El tiempo no pasa en balde. Tanto las personas como las comunidades y los contextos cambiamos. No vivimos del mismo modo la fraternidad religiosa a mediados de los años 90 del siglo pasado que en la actualidad.
Hoy, por lo general, las comunidades religiosas en Europa y América son más pequeñas, más envejecidas, más sobrecargadas, más interculturales y puede que hasta un poco más individualistas. Por eso, los consagrados necesitamos preguntarnos una y otra vez por qué vivimos juntos, cómo podemos mejorar la vivencia de la fraternidad y hacer de ella el primer signo evangelizador en un contexto en el que la gente se fía más de los hechos que de las palabras.
Es verdad que la comunión es ante todo un don que surge cuando compartimos la misma fe en Jesucristo, muerto y resucitado, cuando contamos “lo que hemos visto y oído” acerca de la Palabra de vida (cf. 1Jn 1,1-4). Pero también es verdad que el don, para dar fruto, debe convertirse en tarea cotidiana. De hecho, en la jerga de los consagrados, usamos a menudo la expresión “hacer comunidad” para referirnos al esfuerzo cotidiano por tejer lazos, cuidarnos unos a otros, orar, trabajar, sufrir y disfrutar juntos. A veces, sin embargo, usando las mismas palabras, no siempre queremos decir lo mismo.
Para algunos, hacer comunidad significa recuperar la observancia de ritmos de vida comunes en tiempos en los que la agenda personal prevalece sobre la comunitaria.
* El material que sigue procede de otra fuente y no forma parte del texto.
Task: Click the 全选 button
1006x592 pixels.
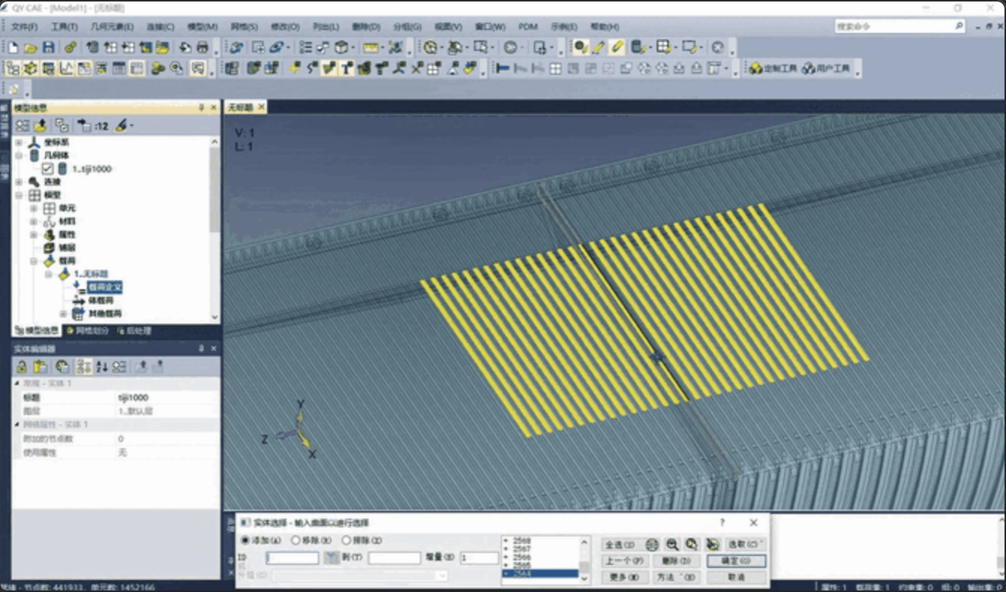Action: [x=618, y=545]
Para otros, hacer comunidad pasa, sobre todo, por cualificar los tiempos de diálogo, oración y entretenimiento.
No faltan quienes insisten en la necesidad de la presencia física, tan devaluada en tiempos del distanciamiento social provocado por la pandemia. Es difícil ser hombres y mujeres fraternos sin estar en la comunidad. Más allá de las diversas sensibilidades y acentos, percibimos que, cuando se devalúa la comunión, la vida consagrada se desfigura y la misión pierde su mejor signo de credibilidad. En medio de nuestras inconsistencias y fragilidades, seguimos convencidos de que necesitamos “ser uno para que el mundo crea”.
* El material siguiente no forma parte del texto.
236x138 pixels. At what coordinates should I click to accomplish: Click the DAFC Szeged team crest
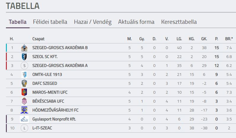click(24, 84)
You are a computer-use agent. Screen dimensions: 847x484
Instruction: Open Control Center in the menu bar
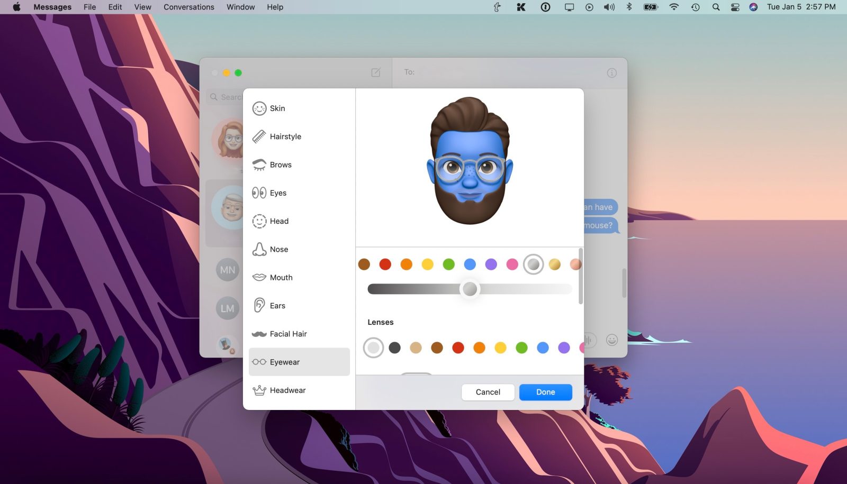pyautogui.click(x=735, y=7)
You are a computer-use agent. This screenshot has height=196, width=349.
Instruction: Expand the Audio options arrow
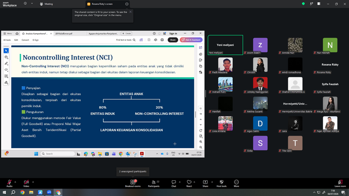pos(15,182)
Aunque las reglas y constituciones de nuestros institutos ofrecen orientaciones y normas muy prácticas para “hacer comunidad”, lo esencial es caer en la cuenta de que Jesús nos ha llamado a “estar con Él” y a “estar con otros”, que toda vocación es con-vocación para la misión de anunciar el Evangelio. Y que, por tanto, cualquier deriva egocéntrica e individualista diluye el sentido del seguimiento y de la misión, aunque nos asegure esa confortable privacidad que hoy tanto se valora en la sociedad del yo.
La Pascua nos recuerda que la alegría verdadera es fruto de la comunión que el Resucitado establece cuando se encuentra con los suyos y les devuelve la confianza de que juntos son más libres y felices. ¡Y, además, evangelizan mejor! Siempre estamos aprendiendo el arte de “hacer comunidad”.